D.C. police announced on Feb. 9 that they had arrested two days earlier on Feb. 7 a Germantown, Md., man on a charge of simple assault with a hate crime designation after the man allegedly assaulted a gay man at 14th and Q Streets, N.W., while using “homophobic slurs.”

But D.C. Superior Court records show that prosecutors with the Office of the U.S. Attorney for D.C., which prosecutes D.C. violent crime cases, charged the arrested man only with simple assault without a hate crime designation.

In response to a request by the Washington Blade for the reason why the hate crime designation was dropped, a spokesperson for the U.S. Attorney’s office provided this response: “We continue to investigate this matter and make no mistake: should the evidence call for further charges, we will not hesitate to charge them.” 

In a statement announcing the arrest in this case, D.C. police stated, “On Saturday, February 7, 2026, at approximately 7:45 p.m. the victim and suspect were in the 1500 block of 14th Street, Northwest.
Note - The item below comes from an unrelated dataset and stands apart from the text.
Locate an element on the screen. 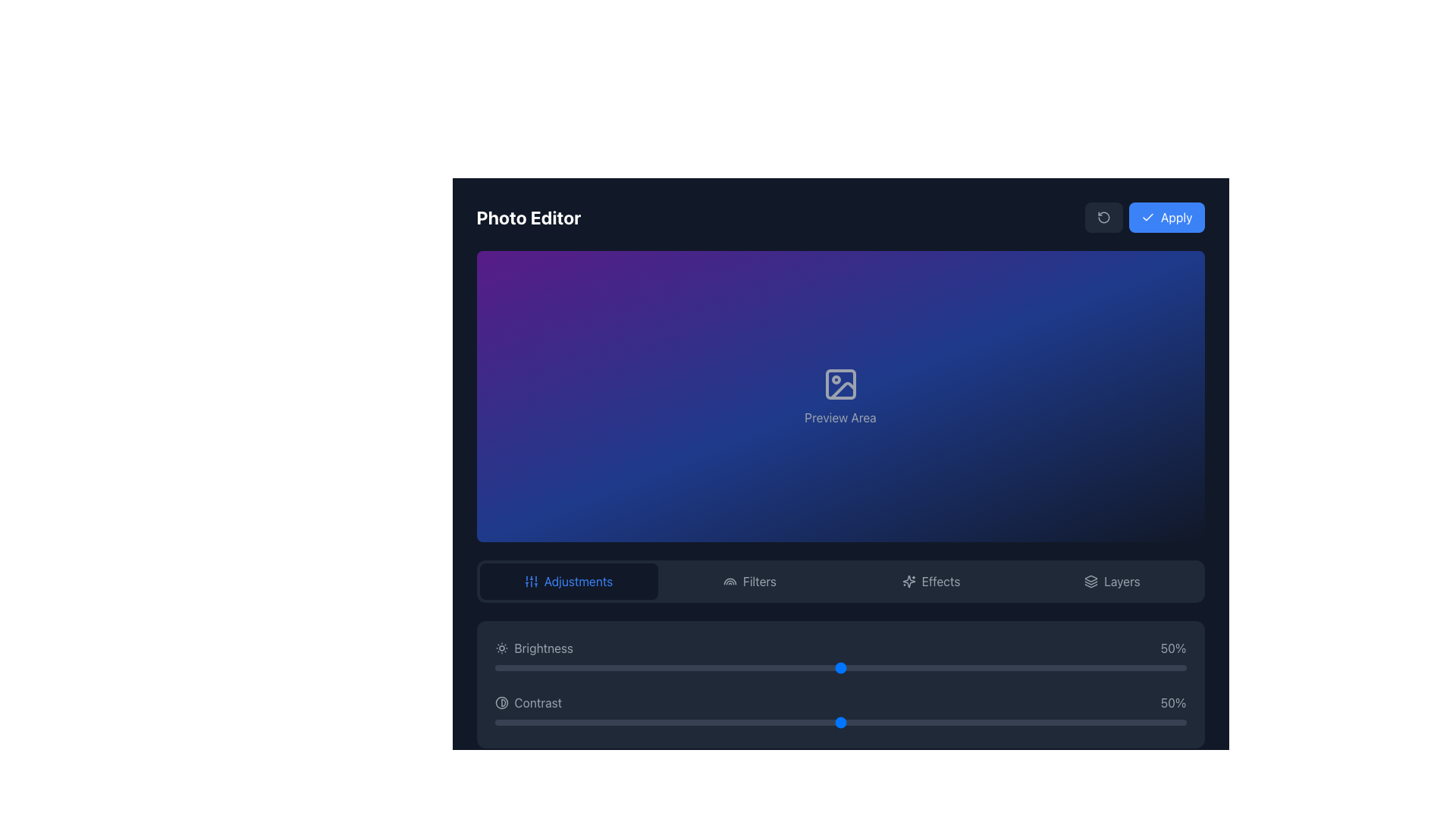 This screenshot has width=1456, height=819. the slider value is located at coordinates (680, 667).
The suspect requested a ‘high five’ from the victim. The victim declined and continued walking,” the statement says.

“The suspect assaulted the victim and used homophobic slurs,” the police statement continues. “The suspect was apprehended by responding officers.”

It adds that 26-year-old Dean Edmundson of Germantown, Md. “was arrested and charged with Simple Assault (Hate/Bias).” The statement also adds, “A designation as a hate crime by MPD does not mean that prosecutors will prosecute it as a hate crime.”
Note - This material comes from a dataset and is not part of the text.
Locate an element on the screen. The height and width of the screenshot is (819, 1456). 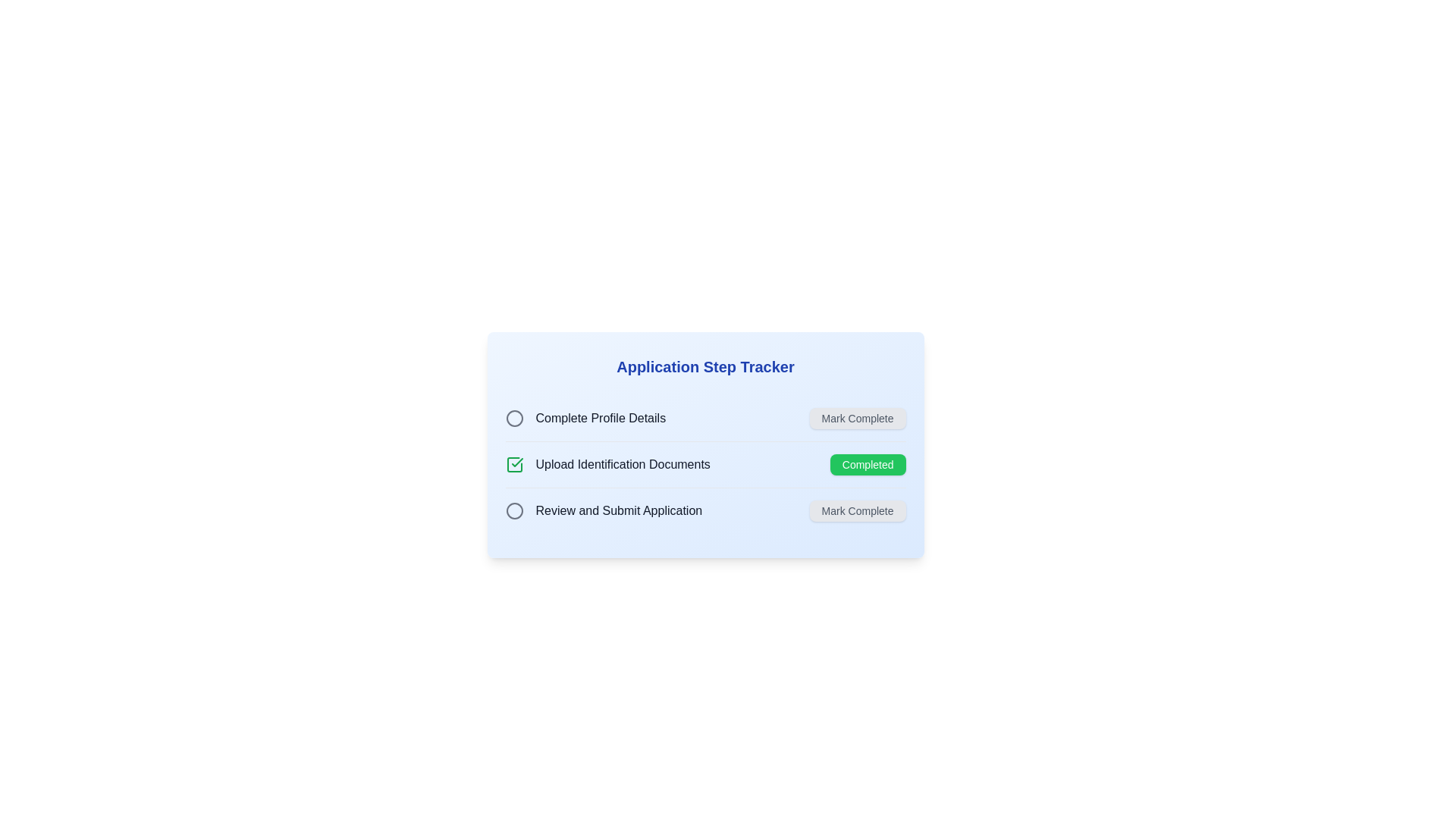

Under D.C.’s Bias Related Crime Act of 1989, penalties for crimes motivated by prejudice against individuals based on race, religion, sexual orientation, gender identity, disability, and homelessness can be enhanced by a court upon conviction by one and a half times greater than the penalty of the underlying crime.

Prosecutors in the past both in D.C. and other states have said they sometimes decide not to include a hate crime designation in assault cases if they don’t think the evidence is sufficient to obtain a conviction by a jury. In some instances, prosecutors have said they were concerned that a skeptical jury might decide to find a defendant not guilty of the underlying assault charge if they did not believe a motive of hate was involved.

A more detailed arrest affidavit filed by D.C. police in Superior Court appears to support the charge of a hate crime designation.

“The victim stated that they refused to High-Five Defendant Edmondson, which, upon that happening, Defendant Edmondson started walking behind both the victim and witness, calling the victim, “bald, ugly, and gay,” the arrest affidavit states.

“The victim stated that upon being called that, Defendant Edmundson pushed the victim with both hands, shoving them, causing the victim to feel the force of the push,” the affidavit continues. “The victim stated that they felt offended and that they were also gay,” it says.